Existem quatro discussões principais em torno da tão falada reforma tributária. Uma delas advinda do Senado Federal, outra da Câmara dos Deputados, outra do governo federal e a mais realista de todas, apresentada pela Associação Nacional dos Auditores Fiscais de Tributos dos Municípios e Distrito Federal (Anafisco).
Os projetos do Congresso Nacional, em suma, unificam os tributos sobre o consumo da União (PIS/Cofins), dos Estados (ICMS) e dos municípios (ISS), que nada mais são do que aqueles que efetivamente são suportados pelo consumidor final quando da compra de uma mercadoria ou da prestação de um serviço.
A proposta do governo federal, por sua vez, unifica apenas dois tributos de competência da União, chamados de PIS e Cofins, por uma contribuição intitulada Contribuição sobre Bens e Serviços (CBS). Acaba com o regime cumulativo e ainda veda a inclusão do ICMS e do ISS na base de cálculo do novo tributo.

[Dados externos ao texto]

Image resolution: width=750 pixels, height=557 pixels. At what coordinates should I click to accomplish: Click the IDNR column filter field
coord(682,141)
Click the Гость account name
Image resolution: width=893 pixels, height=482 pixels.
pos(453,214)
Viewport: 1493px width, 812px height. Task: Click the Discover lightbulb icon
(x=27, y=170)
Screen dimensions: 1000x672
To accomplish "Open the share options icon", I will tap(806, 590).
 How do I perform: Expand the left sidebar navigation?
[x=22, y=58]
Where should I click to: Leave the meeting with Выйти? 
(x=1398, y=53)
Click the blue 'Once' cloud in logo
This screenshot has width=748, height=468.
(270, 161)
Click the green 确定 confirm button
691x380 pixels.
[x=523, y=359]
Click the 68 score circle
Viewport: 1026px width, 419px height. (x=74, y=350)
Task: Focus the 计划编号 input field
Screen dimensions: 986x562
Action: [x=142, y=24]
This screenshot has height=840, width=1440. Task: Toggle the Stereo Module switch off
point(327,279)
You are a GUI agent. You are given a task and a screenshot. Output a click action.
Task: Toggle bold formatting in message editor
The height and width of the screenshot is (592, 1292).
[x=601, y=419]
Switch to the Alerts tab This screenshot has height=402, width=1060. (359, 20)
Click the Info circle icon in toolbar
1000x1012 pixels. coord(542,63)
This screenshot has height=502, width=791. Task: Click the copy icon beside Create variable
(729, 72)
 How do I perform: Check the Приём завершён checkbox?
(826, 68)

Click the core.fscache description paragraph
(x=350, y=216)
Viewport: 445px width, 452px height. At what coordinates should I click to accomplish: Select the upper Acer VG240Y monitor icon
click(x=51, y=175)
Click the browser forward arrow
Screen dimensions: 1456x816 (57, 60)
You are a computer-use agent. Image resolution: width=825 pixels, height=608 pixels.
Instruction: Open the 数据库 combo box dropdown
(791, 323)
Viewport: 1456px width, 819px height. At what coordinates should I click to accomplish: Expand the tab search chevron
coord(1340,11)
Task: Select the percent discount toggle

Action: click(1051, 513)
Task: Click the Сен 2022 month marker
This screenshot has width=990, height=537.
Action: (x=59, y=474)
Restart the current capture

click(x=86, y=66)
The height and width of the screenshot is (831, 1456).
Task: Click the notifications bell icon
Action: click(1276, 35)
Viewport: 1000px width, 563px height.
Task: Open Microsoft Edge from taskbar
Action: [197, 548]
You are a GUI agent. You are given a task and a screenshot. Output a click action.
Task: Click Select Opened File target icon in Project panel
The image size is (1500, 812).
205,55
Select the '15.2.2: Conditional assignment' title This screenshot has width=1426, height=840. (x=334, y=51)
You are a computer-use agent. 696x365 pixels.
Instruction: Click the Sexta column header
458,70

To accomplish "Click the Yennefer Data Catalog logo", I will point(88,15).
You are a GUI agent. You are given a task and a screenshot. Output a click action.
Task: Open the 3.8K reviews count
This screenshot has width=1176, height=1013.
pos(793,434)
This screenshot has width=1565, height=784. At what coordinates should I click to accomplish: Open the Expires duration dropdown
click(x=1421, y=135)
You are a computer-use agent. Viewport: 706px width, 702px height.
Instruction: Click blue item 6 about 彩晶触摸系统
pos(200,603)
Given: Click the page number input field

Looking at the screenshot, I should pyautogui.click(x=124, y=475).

Por último, temos a proposta discutida pela Anafisco, a qual preserva a competência tributária de todos os entes federados, mas defende uma legislação nacional que disponha sobre as regras do novo paradigma, simplificando, assim, as milhares de leis tributárias existentes no Brasil, inclusive com alíquota-padrão a ser fixada pelo Senado Federal. Defende, igualmente, a criação de um comitê gestor independente para o controle do novo sistema e uma câmara de compensação para a recuperação os créditos cumulados, que também fazem parte da sugestão de reforma.
A primeira desordem que se observa nesse mundo de projetos é o discurso de alguns políticos, principalmente do presidente da Câmara dos Deputados, Rodrigo Maia, quando afirma que todas as propostas podem convergir, podendo haver uma soma delas com a construção e a aprovação de uma apenas.
Errado. No Direito Tributário não há espaço para construções e aglutinações de propostas. O Direito Tributário não aceita e nem pode aceitar que se faça dessa ciência uma colcha de retalhos. Apenas uma proposta deve ser discutida e votada e essa deve ser elaborada com clareza e objetividade, não sendo a realidade do momento. Pelo contrário, o que se vê são falas inconsequentes e superficiais em torno dos resultados que possam advir dessas mudanças.
Todas as propostas, com exceção daquela apresentada pela Anafisco, intitulada Simplifica Já, têm prazos de transição para as novas regras tributárias a serem implementadas. O texto elaborado pelo governo federal prevê uma transição de cinco anos, a PEC 45, da Câmara dos Deputados, prevê uma transição em dez anos, com diminuição gradual das alíquotas dos impostos atuais, e a PEC 110 sugere uma transição de 15 anos, em duas etapas.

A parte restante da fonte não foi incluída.